Allora, ho capito una cosa.
Non riesco a raccontarvi le mie giornate.
Come succede sempre quando si sta viaggiando (e non in un solo piano spazio-temporale) l'intensità è tale che bisognerebbe avere un tempo uguale a quello che si ha la pretesa di raccontare, per dire tutto.
Allora ho deciso di lasciar perdere l'idea di star dietro alle giornate (sono già indietro di quasi una settimana!) per essere forse più fedele all'idea di blog e scrivere post più sintetici (ci provo, almeno, poi non è per niente detto che ci riesca...).
E un po' per rispondere a sollecitazioni arrivate da più parti, un po' per consolarci del disastro che ci è toccato in sorte, ho scelto come primo argomento la cucina (anche perché dopo dieci giorni un'idea me la sono fatta).
Non c'è bisogno di dire che questo è solo il capitolo 1 di “n” su un argomento tanto importante...

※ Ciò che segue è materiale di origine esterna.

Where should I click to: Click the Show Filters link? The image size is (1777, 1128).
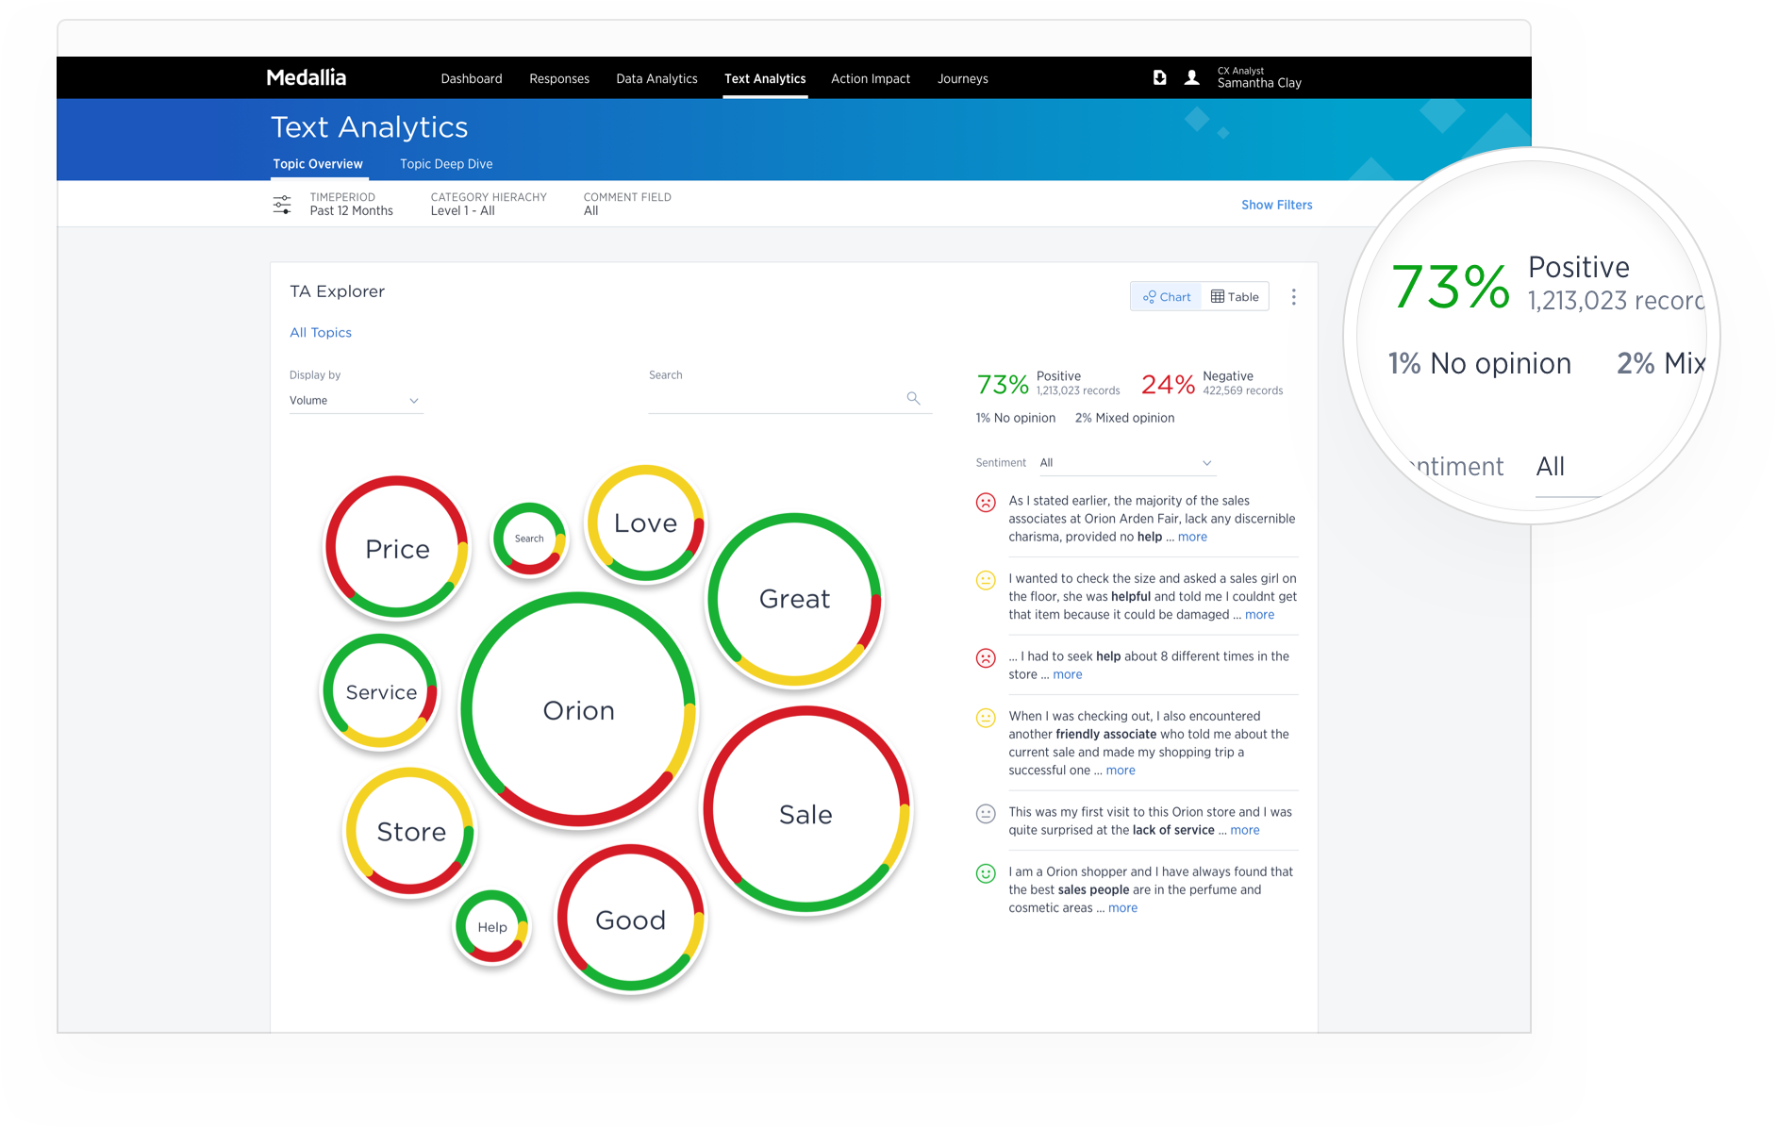[1276, 205]
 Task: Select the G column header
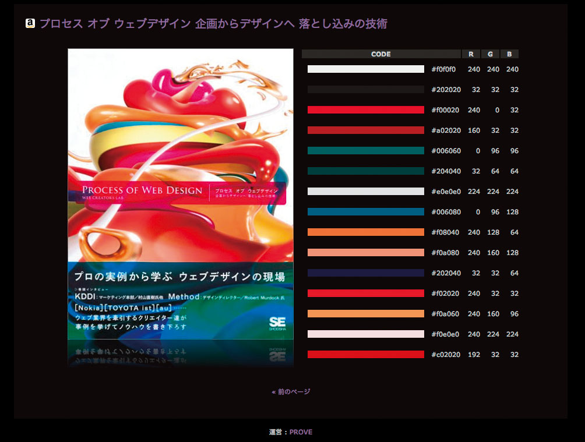[x=490, y=54]
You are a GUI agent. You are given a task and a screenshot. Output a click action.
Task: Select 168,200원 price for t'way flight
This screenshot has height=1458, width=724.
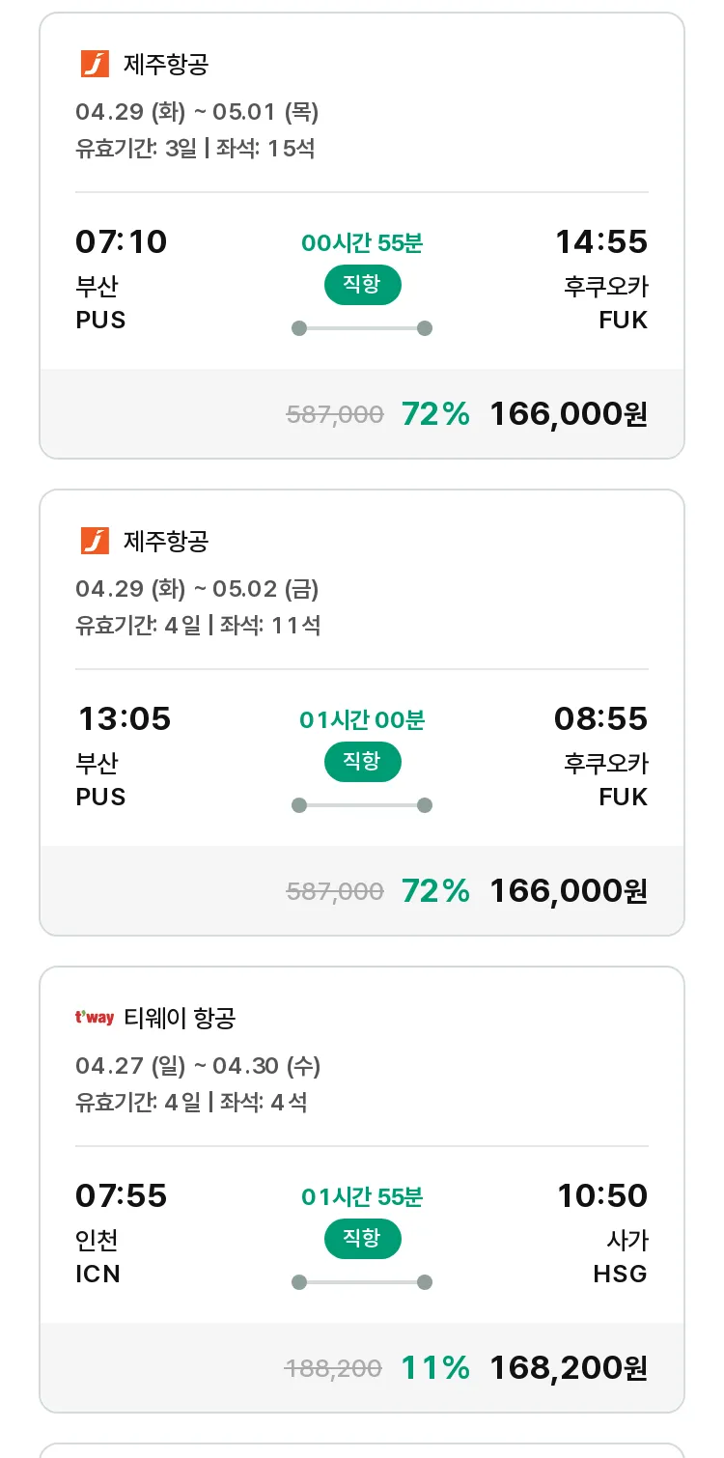[x=569, y=1368]
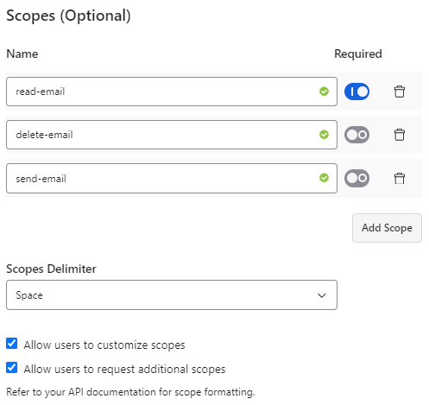Enable Required toggle for delete-email
Viewport: 429px width, 405px height.
point(356,135)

Allora, innanzi tutto i pasti. La colazione non ha un orario particolare, in generale è piuttosto simile alla nostra, salvo che qua non esiste che prendano il caffé al banco (anzi direi che è quasi impossibile farlo anche volendolo intensamente) e al posto dei cornetti hanno delle
medialunas dolci ma più spesso salate (e infatti o prendono quelle oppure
tostadas, che sono tipo grossi tramezzini tostati).

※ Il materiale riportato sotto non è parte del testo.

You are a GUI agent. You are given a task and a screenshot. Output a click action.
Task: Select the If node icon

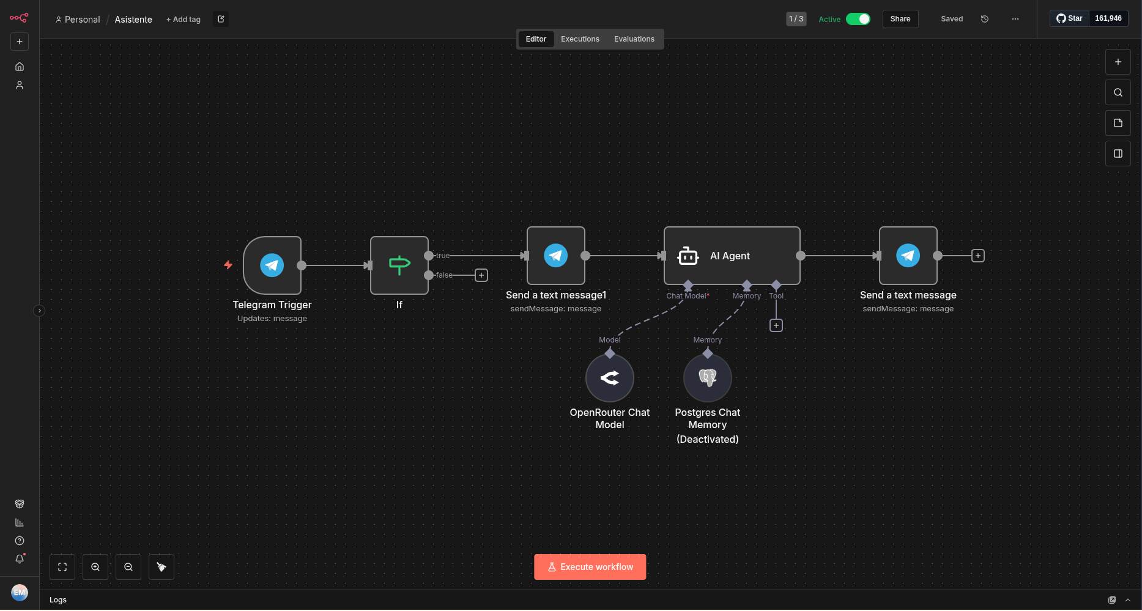pyautogui.click(x=399, y=265)
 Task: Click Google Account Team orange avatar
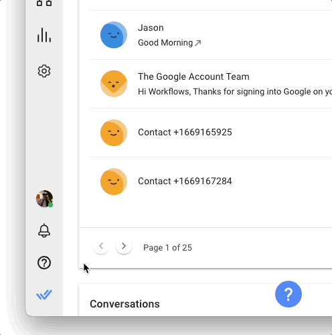tap(114, 84)
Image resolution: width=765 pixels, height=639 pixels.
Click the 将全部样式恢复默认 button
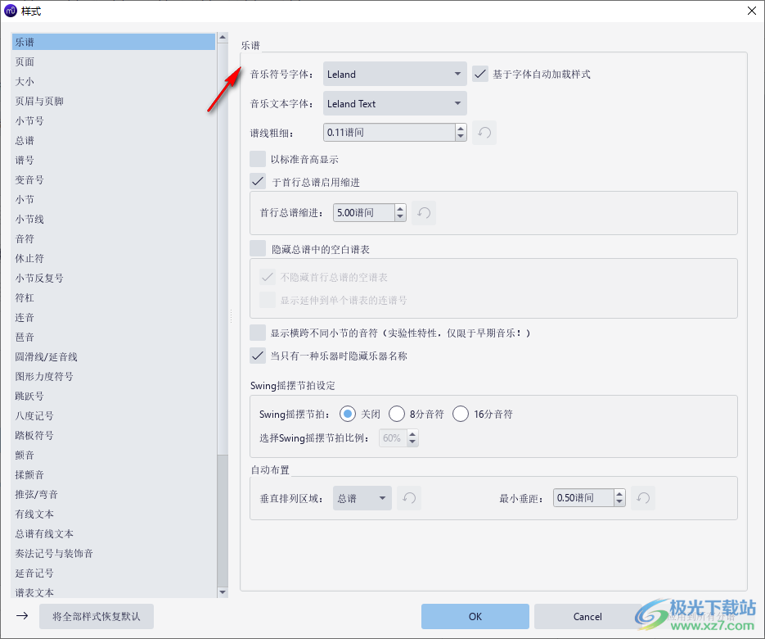(96, 616)
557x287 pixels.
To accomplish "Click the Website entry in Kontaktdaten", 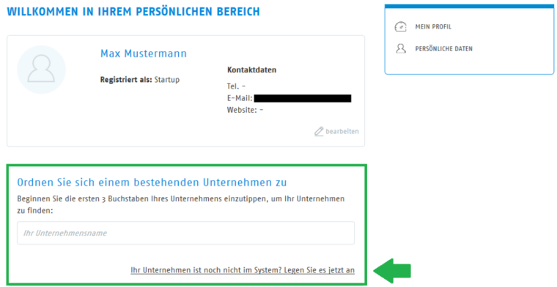I will tap(245, 110).
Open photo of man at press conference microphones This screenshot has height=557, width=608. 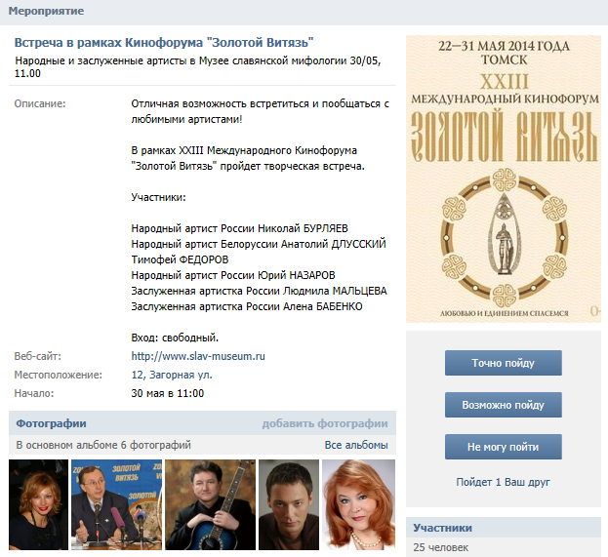[x=116, y=504]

Ma ci sono anche svariate altre cose dolci tra cui gli
alfahores di cui però parlero dopo. Io però non faccio spesso colazione e quindi su questo sono poco preparato...

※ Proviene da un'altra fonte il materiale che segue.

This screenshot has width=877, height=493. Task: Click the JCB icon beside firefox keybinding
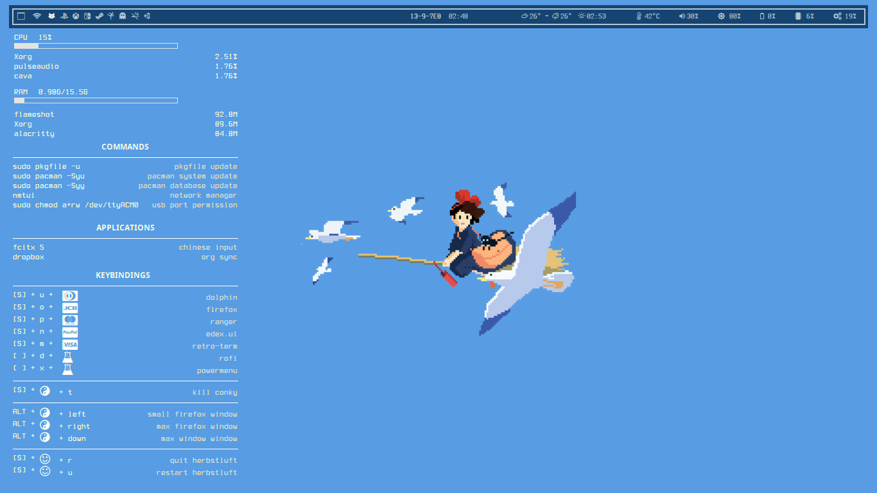click(70, 308)
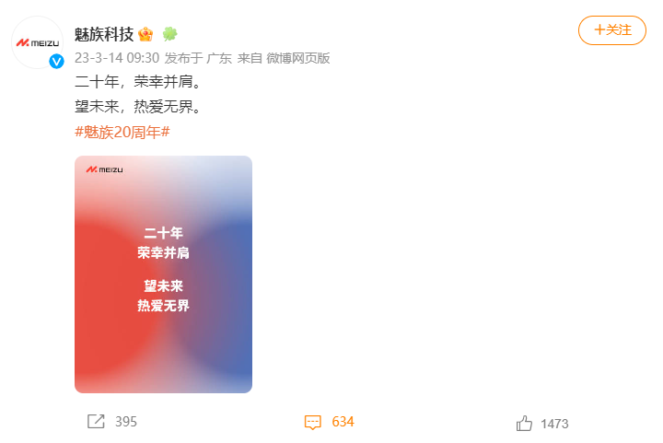Open comments via the speech bubble icon
663x443 pixels.
[x=313, y=422]
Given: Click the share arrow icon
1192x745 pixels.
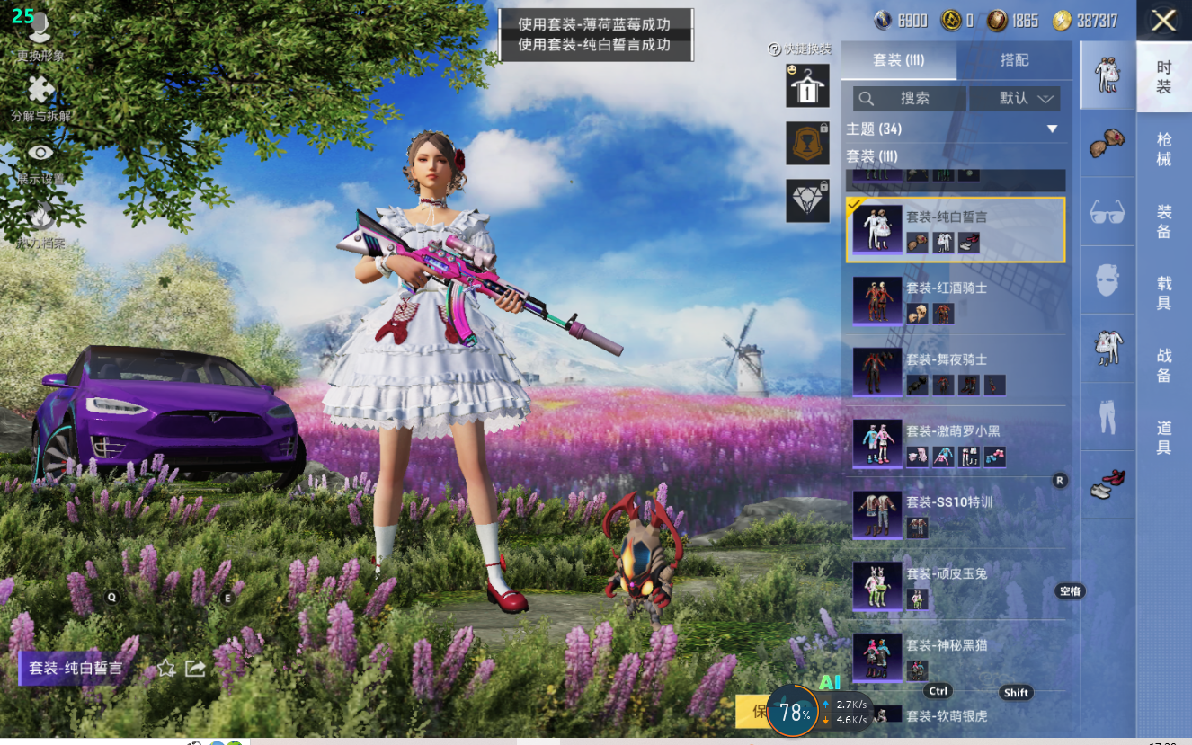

devo dire comunque che in generale il caffé non è orribile. Voglio dire, scordatevi l'espresso, ma qualcosa di simile al cappuccino si trova e ho provato decisamente di peggio, fuori dall'Italia.
(non c'entra nulla con l'argentina ma per chi non l'avesse ancora visto – impossibile! - guadatevi il corto di Bozzetto
Europe & Italy, l'idea più bella è proprio quella sul caffé italiano)
Pranzo. Diciamo che se pranzi all'una sei praticamente da solo (e anzi sei già fortunato se il posto è aperto, ma giusto per i turisti). Da quello che ho capito negozi e credo anche uffici fanno pausa alle 14, e da quell'ora i locali cominciano a riempirsi, con l'ora di punta verso le 15. Ci sono dei menu per il pranzo che sono davvero estremamente convenienti, anche in ristoranti di livello medio-alto (un po' come in fanno in Spagna), diciamo che mediamente i menu a pranzo vanno dai 15 pesos ai 30 (dai 3 ai 5 euro) per un piatto unico molto ricco (anche il bisteccone con contorno se volete), da bere, dolce o frutta e caffé. Insomma è difficile rinunciarci, ma è anche vero che esistono dei posti dove invece prendi panini, torte rustiche o pizza che sono davvero molto invitanti (le torte rustiche in particolare sono spettacolari). Moltissimi locali ti danno piatti anche elaborati
para llevar, così puoi andare a mangiare al parco (e molti lo fanno).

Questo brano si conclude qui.